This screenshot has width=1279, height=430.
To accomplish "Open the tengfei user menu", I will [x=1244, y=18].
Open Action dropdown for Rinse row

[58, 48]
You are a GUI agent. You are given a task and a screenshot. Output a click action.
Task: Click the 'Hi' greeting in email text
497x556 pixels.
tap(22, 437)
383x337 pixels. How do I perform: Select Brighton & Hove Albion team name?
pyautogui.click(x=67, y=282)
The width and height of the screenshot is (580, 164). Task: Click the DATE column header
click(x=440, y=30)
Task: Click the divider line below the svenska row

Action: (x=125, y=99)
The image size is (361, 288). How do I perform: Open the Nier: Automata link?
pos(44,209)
^^^^^^^^
__WHAT IS NEEDED__: Only the lines from the one containing "The image size" through the last line of the entries above should be copied, exactly as written.

__WRITTEN SOLUTION__:
The image size is (361, 288). How do I perform: Open the Nier: Automata link?
pos(44,209)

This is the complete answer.